**Selected text**
------------------------------------

Writing is hard – I get it. Tech writing is hard – I get it. Tech journalism is hard, especially when you need to translate complex technological issues into prose that the common reader (depending on your demographic) can understand. Writing about security for TidBITS and Macworld for the past 6 or so years has been an amazing educational experience as I have had to learn exactly how to walk this tightrope and explain things like memory parsing vulnerabilities and ASLR to consumers.

So it’s hard. But that isn’t an excuse for irresponsible shoddiness or laziness.

Then I saw this on Twitter today:

Don Reisinger at CNet published an article today that essentially accuses one of the stalwarts of the security industry of engaging in illegal activity. Gordon Lyon, also known as Fyodor, wrote nmap (among other accomplishments). He reposted an older Full Disclosure email by some researchers who created a botnet out of over 400,000 Internet connected devices.

Reisinger? He read that post, assumed Fyodor did the work, wrote an article about it without fact checking or interviewing anyone, and in that article stated that Gordon hacked those devices for “benign research”.

But that would be very illegal. And Fyodor had nothing to do with it. Reisinger wrote his article based completely on a repost of an email to Full Disclosure.

------------------------------------

**Given data**
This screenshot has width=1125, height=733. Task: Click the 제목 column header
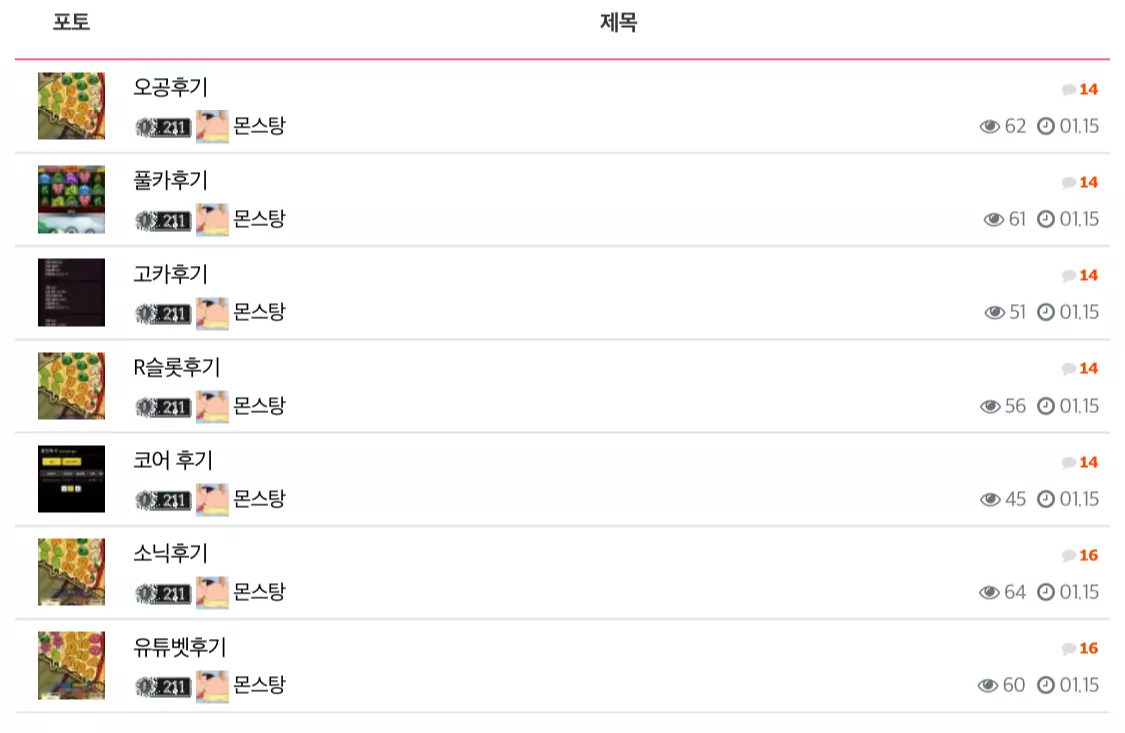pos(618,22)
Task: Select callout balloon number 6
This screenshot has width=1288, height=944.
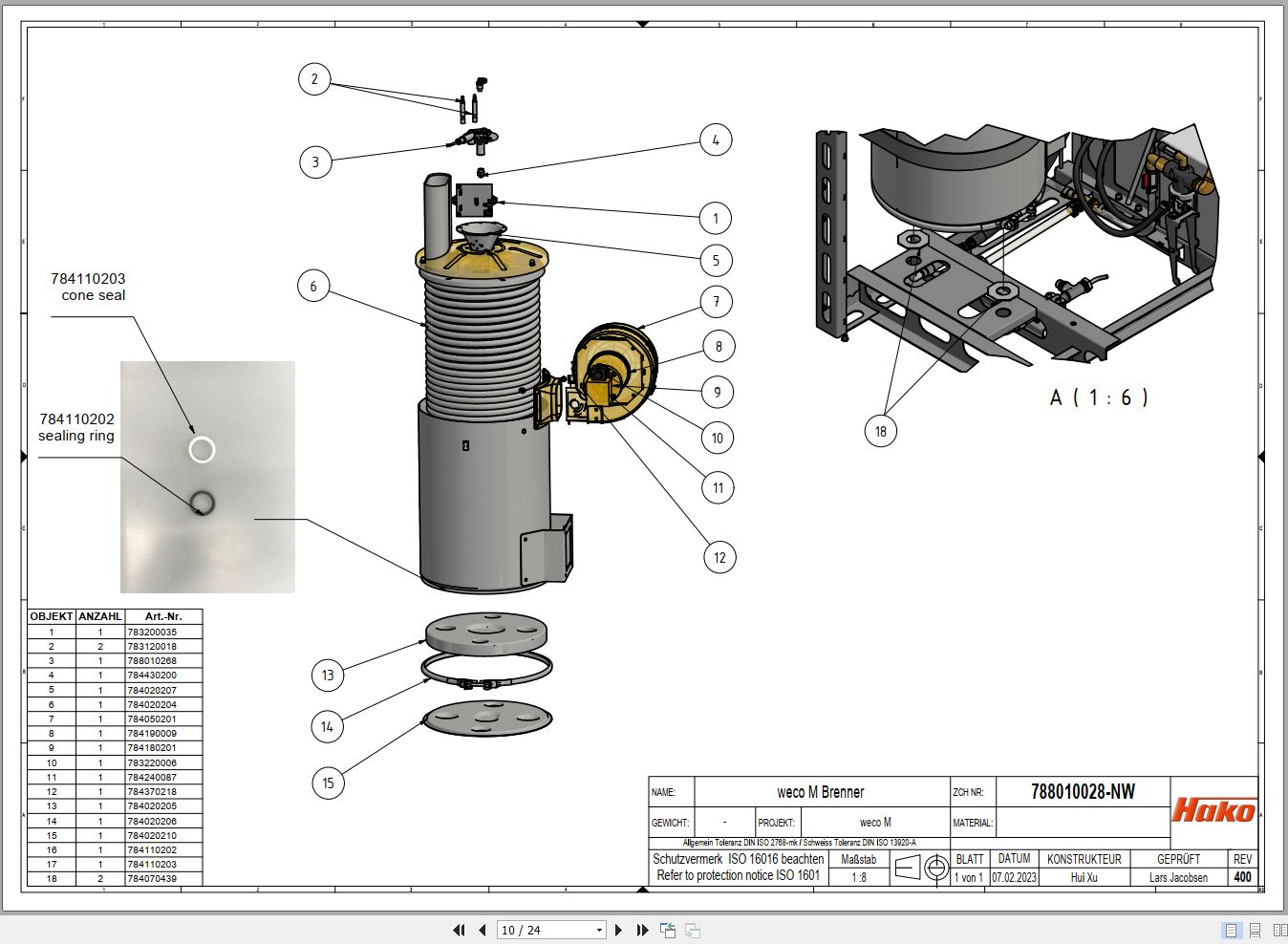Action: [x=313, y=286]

------------------------------------

**Objectives**
1. In the post on tech journalism, swap "Twitter" for "Mastodon" and give the passage from "Then I saw this" up to and including "Internet connected devices.".
2. Please reproduce all the records above line for line, leaving out the pictures.

**Answers for the exercise**
1.
Then I saw this on Mastodon today:

Don Reisinger at CNet published an article today that essentially accuses one of the stalwarts of the security industry of engaging in illegal activity. Gordon Lyon, also known as Fyodor, wrote nmap (among other accomplishments). He reposted an older Full Disclosure email by some researchers who created a botnet out of over 400,000 Internet connected devices.

2.
This screenshot has width=1125, height=733. Task: Click the 제목 column header
pos(618,22)
Task: Select callout balloon number 6
This screenshot has width=1288, height=944.
Action: [x=313, y=286]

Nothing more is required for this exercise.